== Segment start ==
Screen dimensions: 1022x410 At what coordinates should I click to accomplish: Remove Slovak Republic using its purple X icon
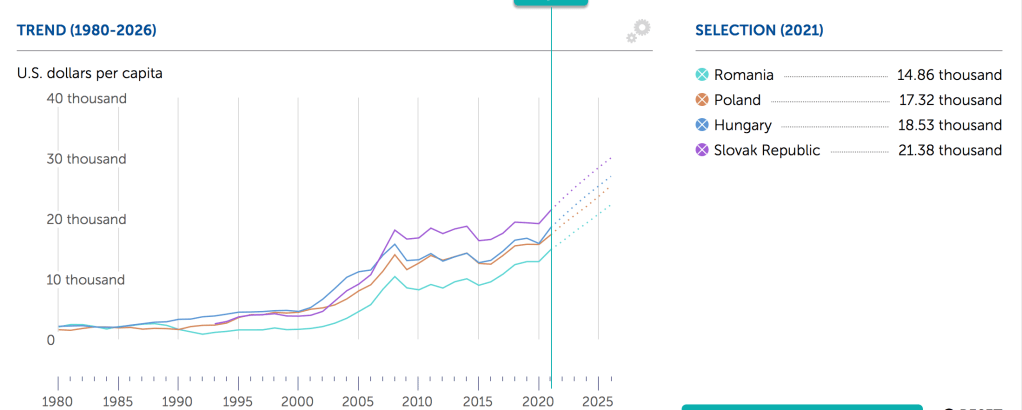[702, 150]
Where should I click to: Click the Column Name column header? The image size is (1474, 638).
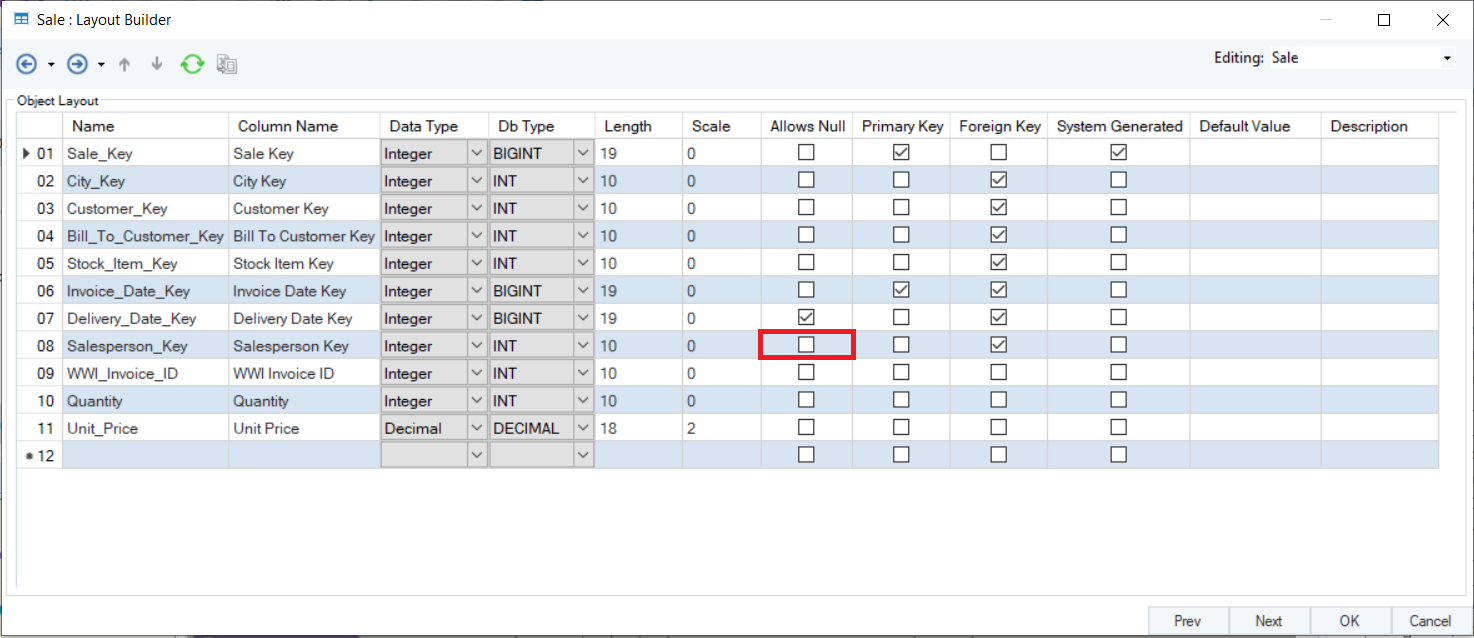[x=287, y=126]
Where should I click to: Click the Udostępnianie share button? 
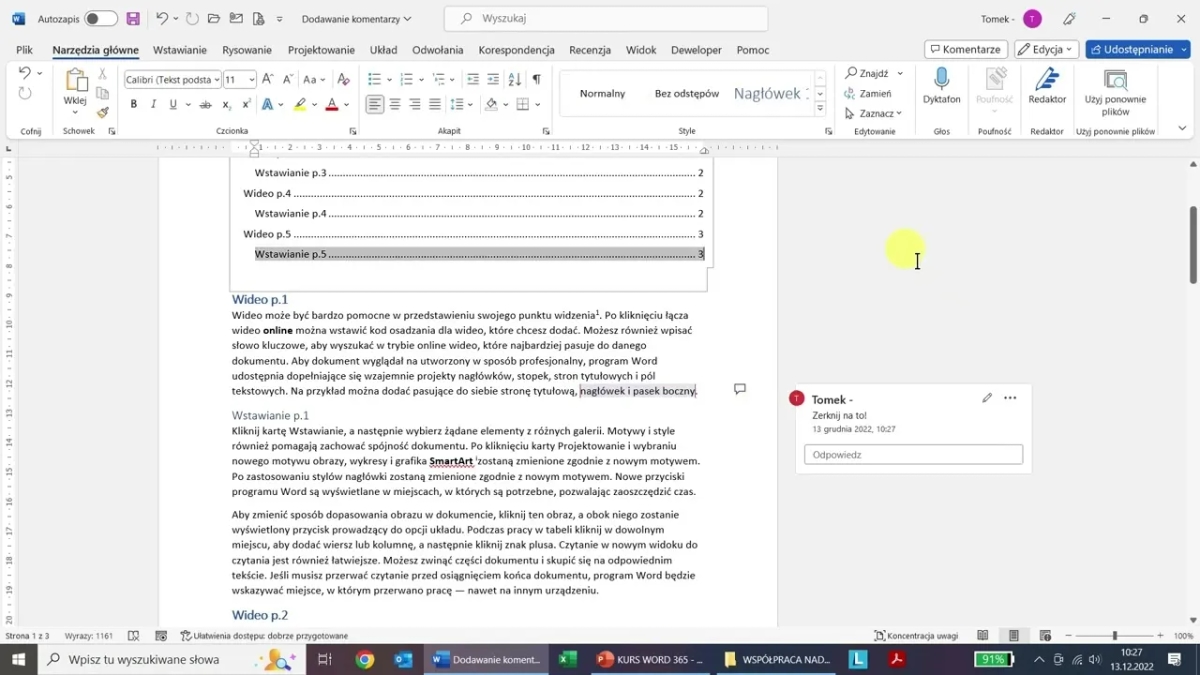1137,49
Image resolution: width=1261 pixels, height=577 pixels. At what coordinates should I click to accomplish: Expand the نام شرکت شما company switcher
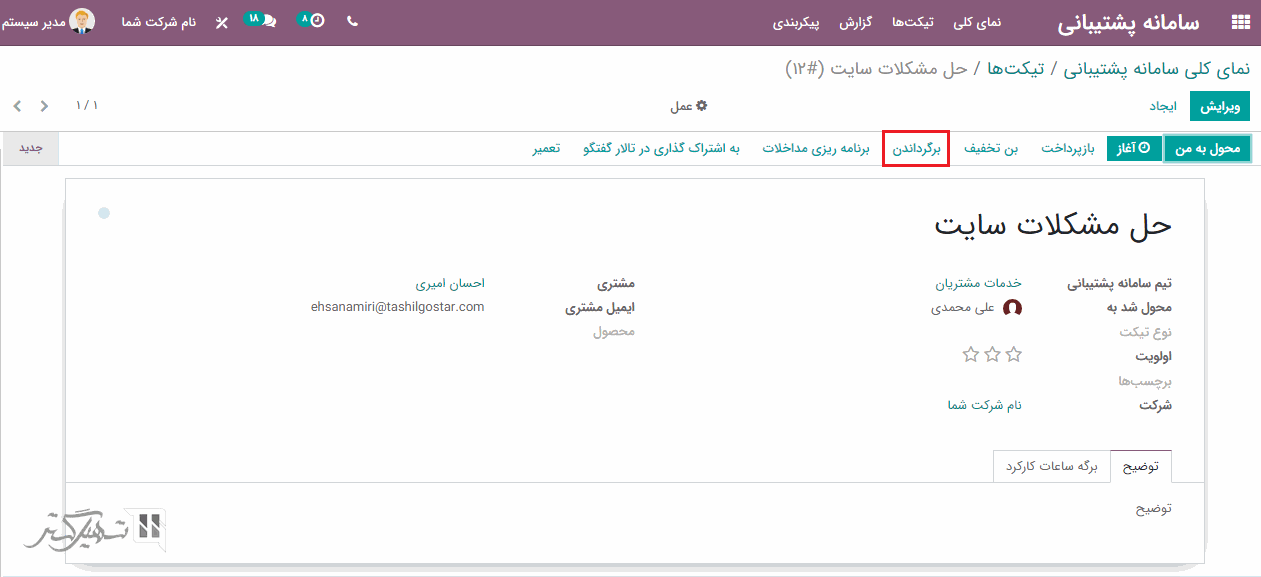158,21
== Segment end ==
Copy the material above in full and exactly, skipping pictures.

Screen dimensions: 1022x410 At what coordinates should I click to accomplish: Remove Slovak Republic using its purple X icon
[702, 150]
Where should I click to: Click the Column Name column header? The image size is (1474, 638).
[x=287, y=126]
Where should I click to: Click the Udostępnianie share button? 
1137,49
Image resolution: width=1261 pixels, height=577 pixels. At what coordinates should I click to accomplish: Expand the نام شرکت شما company switcher
158,21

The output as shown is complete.